Set down, without alteration, the lines from the one that contains "Where should I click to: Click the New" through the final line of the material below.

Given information
━━━━━━━━━━━━━━━━━━━━
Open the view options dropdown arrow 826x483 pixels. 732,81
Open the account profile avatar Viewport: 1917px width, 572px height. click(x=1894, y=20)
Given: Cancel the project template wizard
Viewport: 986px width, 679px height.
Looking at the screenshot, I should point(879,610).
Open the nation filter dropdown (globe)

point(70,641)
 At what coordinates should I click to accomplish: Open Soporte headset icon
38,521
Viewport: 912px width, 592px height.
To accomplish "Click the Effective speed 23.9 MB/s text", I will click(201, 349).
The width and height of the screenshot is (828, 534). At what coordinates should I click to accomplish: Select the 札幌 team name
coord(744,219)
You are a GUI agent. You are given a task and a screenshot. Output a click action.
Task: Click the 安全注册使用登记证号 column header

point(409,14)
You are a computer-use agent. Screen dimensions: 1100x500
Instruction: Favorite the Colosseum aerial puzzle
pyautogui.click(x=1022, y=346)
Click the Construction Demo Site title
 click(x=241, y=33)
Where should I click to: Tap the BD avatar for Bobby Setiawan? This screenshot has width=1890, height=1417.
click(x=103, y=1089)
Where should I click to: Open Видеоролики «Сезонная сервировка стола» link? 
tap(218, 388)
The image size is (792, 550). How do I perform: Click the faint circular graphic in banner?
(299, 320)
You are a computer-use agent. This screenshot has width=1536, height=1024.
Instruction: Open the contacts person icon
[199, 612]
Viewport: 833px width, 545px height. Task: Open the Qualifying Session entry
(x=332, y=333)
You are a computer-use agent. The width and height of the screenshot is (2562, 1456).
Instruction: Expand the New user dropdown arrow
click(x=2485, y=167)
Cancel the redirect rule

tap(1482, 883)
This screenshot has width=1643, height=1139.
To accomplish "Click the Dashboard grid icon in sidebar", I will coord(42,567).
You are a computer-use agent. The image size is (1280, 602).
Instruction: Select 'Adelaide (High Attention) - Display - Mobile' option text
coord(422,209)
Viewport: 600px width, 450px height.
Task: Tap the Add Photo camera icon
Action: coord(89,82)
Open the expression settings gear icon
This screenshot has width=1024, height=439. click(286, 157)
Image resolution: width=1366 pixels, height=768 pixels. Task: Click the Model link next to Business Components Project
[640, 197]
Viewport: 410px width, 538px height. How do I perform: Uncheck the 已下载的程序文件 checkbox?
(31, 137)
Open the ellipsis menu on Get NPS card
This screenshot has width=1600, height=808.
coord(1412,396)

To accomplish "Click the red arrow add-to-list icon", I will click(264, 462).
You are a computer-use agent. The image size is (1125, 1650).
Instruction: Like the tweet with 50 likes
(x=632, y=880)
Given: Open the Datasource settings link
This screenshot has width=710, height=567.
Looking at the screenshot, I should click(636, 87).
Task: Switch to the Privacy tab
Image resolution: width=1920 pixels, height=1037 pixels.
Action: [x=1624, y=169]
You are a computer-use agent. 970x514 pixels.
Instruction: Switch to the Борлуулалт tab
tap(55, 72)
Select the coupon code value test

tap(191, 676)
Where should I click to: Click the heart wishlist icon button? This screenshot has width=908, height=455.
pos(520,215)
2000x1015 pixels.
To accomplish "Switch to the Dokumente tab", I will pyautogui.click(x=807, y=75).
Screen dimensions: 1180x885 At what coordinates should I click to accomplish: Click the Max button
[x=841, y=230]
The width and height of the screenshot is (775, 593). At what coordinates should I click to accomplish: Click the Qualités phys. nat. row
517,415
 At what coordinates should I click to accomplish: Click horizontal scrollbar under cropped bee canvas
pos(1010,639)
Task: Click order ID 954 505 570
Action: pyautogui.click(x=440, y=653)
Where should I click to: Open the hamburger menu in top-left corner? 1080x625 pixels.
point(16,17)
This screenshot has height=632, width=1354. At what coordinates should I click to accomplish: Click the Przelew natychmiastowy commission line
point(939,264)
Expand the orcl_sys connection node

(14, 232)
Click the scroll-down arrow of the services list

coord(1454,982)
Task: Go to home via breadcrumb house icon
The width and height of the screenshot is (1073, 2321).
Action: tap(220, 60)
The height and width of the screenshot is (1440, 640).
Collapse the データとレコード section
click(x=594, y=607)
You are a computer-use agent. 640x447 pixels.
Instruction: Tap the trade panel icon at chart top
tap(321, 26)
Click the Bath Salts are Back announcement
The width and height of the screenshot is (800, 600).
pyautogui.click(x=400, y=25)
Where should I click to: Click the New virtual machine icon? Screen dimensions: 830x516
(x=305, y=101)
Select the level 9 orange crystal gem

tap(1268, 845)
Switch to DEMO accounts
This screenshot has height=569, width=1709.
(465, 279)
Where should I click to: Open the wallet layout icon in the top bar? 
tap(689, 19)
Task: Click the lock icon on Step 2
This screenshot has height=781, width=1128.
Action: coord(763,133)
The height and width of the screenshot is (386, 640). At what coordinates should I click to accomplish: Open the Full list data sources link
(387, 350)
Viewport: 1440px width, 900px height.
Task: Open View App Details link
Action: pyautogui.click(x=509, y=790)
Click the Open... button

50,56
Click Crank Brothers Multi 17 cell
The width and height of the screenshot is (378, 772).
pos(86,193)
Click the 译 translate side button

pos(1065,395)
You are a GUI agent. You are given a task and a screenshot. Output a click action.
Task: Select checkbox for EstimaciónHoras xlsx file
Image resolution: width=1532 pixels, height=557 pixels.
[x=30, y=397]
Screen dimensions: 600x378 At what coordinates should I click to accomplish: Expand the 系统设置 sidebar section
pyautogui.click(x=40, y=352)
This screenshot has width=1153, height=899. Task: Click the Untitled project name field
━━━━━━━━━━━━━━━━━━━━
Task output
Where should I click to: Click the New virtual machine icon? Screen dimensions: 830x516
(x=305, y=101)
Select the level 9 orange crystal gem

tap(1268, 845)
Switch to DEMO accounts
This screenshot has height=569, width=1709.
(465, 279)
Where should I click to: Open the wallet layout icon in the top bar? 
tap(689, 19)
Task: Click the lock icon on Step 2
This screenshot has height=781, width=1128.
Action: coord(763,133)
The height and width of the screenshot is (386, 640). At what coordinates should I click to accomplish: Open the Full list data sources link
(387, 350)
Viewport: 1440px width, 900px height.
Task: Open View App Details link
Action: pyautogui.click(x=509, y=790)
Click the Open... button

50,56
Click Crank Brothers Multi 17 cell
The width and height of the screenshot is (378, 772).
pos(86,193)
Click the 译 translate side button

pos(1065,395)
You are a GUI agent. You are given a task and a screenshot. Output a click action.
Task: Select checkbox for EstimaciónHoras xlsx file
Image resolution: width=1532 pixels, height=557 pixels.
[x=30, y=397]
Screen dimensions: 600x378 At what coordinates should I click to accomplish: Expand the 系统设置 sidebar section
pyautogui.click(x=40, y=352)
This screenshot has width=1153, height=899. Task: Click the Untitled project name field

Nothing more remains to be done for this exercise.